While you copy the lines below, skip the pictures and keep the rest exact.
==== STUDY MATERIAL ====
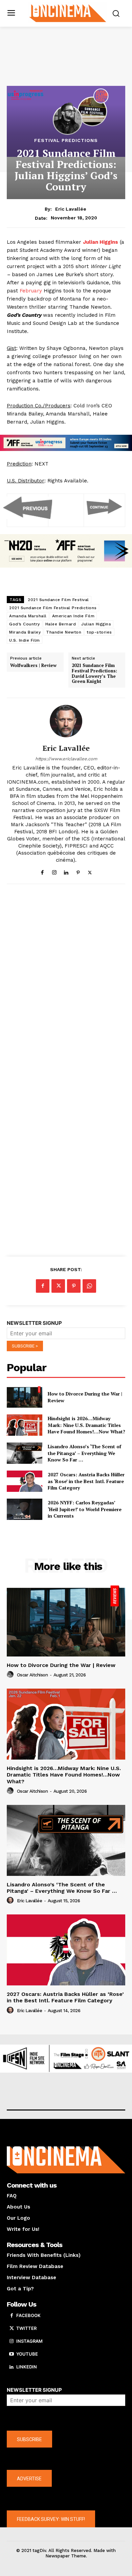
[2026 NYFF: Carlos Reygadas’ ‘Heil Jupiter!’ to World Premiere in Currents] (24, 1509)
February (31, 291)
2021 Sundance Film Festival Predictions (53, 607)
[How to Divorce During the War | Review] (24, 1397)
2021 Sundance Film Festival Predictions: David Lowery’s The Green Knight (94, 673)
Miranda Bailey (25, 632)
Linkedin (26, 2366)
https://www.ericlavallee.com (66, 758)
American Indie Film (73, 616)
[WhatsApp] (89, 1286)
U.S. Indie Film (24, 640)
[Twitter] (89, 871)
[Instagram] (54, 871)
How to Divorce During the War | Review (61, 1665)
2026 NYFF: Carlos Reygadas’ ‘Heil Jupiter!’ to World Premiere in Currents (85, 1509)
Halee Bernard (60, 624)
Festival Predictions (66, 140)
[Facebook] (42, 871)
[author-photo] (11, 1674)
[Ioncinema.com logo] (68, 12)
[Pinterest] (78, 871)
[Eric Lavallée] (66, 721)
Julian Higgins (96, 624)
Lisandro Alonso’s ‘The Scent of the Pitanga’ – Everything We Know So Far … (84, 1453)
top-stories (99, 632)
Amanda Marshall (28, 616)
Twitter (26, 2328)
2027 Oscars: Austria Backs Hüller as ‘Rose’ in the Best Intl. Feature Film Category (86, 1481)
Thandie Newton (63, 632)
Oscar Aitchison (32, 1674)
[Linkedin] (66, 871)
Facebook (28, 2315)
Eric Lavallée (70, 209)
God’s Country (24, 624)
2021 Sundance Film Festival (58, 599)
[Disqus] (66, 982)
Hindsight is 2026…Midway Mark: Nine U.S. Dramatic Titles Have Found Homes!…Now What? (86, 1425)
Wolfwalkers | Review (33, 665)
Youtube (27, 2354)
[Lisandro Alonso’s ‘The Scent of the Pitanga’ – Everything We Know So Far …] (24, 1453)
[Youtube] (11, 2354)
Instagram (29, 2341)
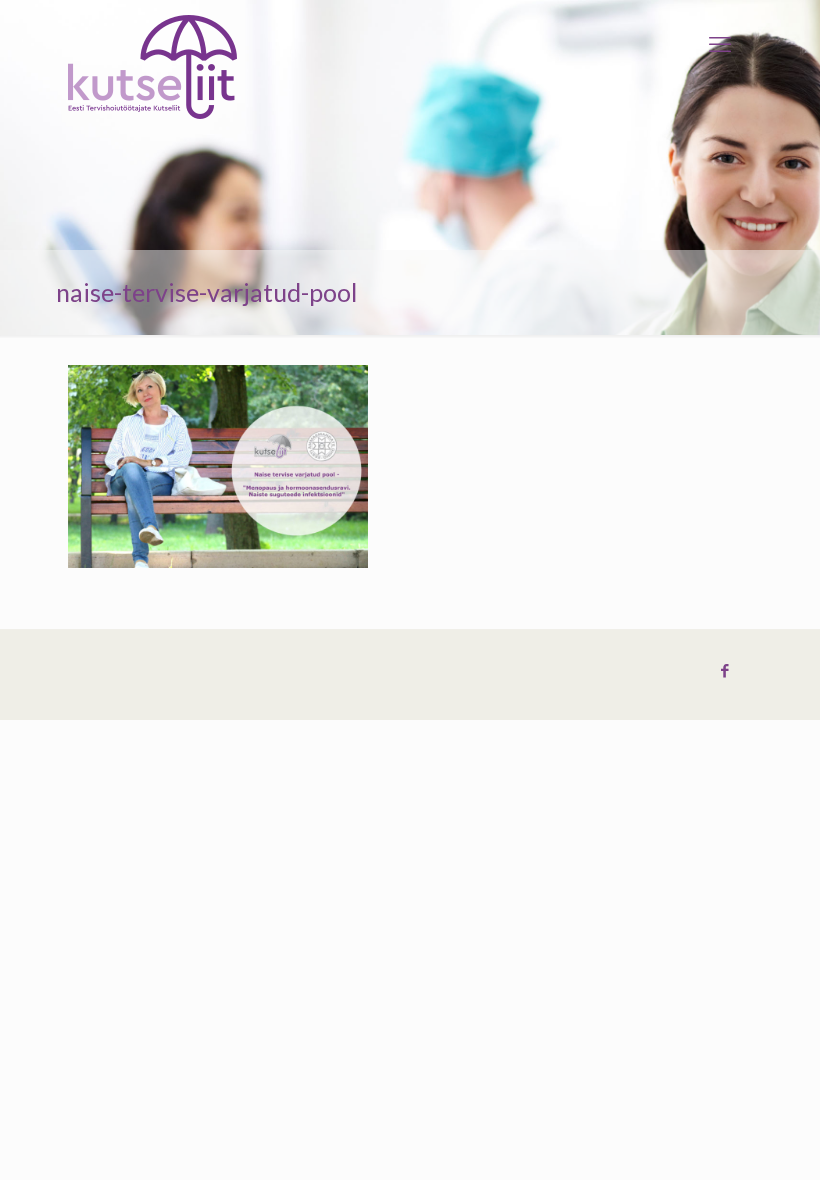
====
WRITTEN RESPONSE>
[2026 NYFF: Carlos Reygadas’ ‘Heil Jupiter!’ to World Premiere in Currents] (24, 1509)
February (31, 291)
2021 Sundance Film Festival Predictions (53, 607)
[How to Divorce During the War | Review] (24, 1397)
2021 Sundance Film Festival Predictions: David Lowery’s The Green Knight (94, 673)
Miranda Bailey (25, 632)
Linkedin (26, 2366)
https://www.ericlavallee.com (66, 758)
American Indie Film (73, 616)
[WhatsApp] (89, 1286)
U.S. Indie Film (24, 640)
[Twitter] (89, 871)
[Instagram] (54, 871)
How to Divorce During the War | Review (61, 1665)
2026 NYFF: Carlos Reygadas’ ‘Heil Jupiter!’ to World Premiere in Currents (85, 1509)
Halee Bernard (60, 624)
Festival Predictions (66, 140)
[Facebook] (42, 871)
[author-photo] (11, 1674)
[Ioncinema.com logo] (68, 12)
[Pinterest] (78, 871)
[Eric Lavallée] (66, 721)
Julian Higgins (96, 624)
Lisandro Alonso’s ‘The Scent of the Pitanga’ – Everything We Know So Far … (84, 1453)
top-stories (99, 632)
Amanda Marshall (28, 616)
Twitter (26, 2328)
2027 Oscars: Austria Backs Hüller as ‘Rose’ in the Best Intl. Feature Film Category (86, 1481)
Thandie Newton (63, 632)
Oscar Aitchison (32, 1674)
[Linkedin] (66, 871)
Facebook (28, 2315)
Eric Lavallée (70, 209)
God’s Country (24, 624)
2021 Sundance Film Festival (58, 599)
[Disqus] (66, 982)
Hindsight is 2026…Midway Mark: Nine U.S. Dramatic Titles Have Found Homes!…Now What? (86, 1425)
Wolfwalkers | Review (33, 665)
Youtube (27, 2354)
[Lisandro Alonso’s ‘The Scent of the Pitanga’ – Everything We Know So Far …] (24, 1453)
[Youtube] (11, 2354)
Instagram (29, 2341)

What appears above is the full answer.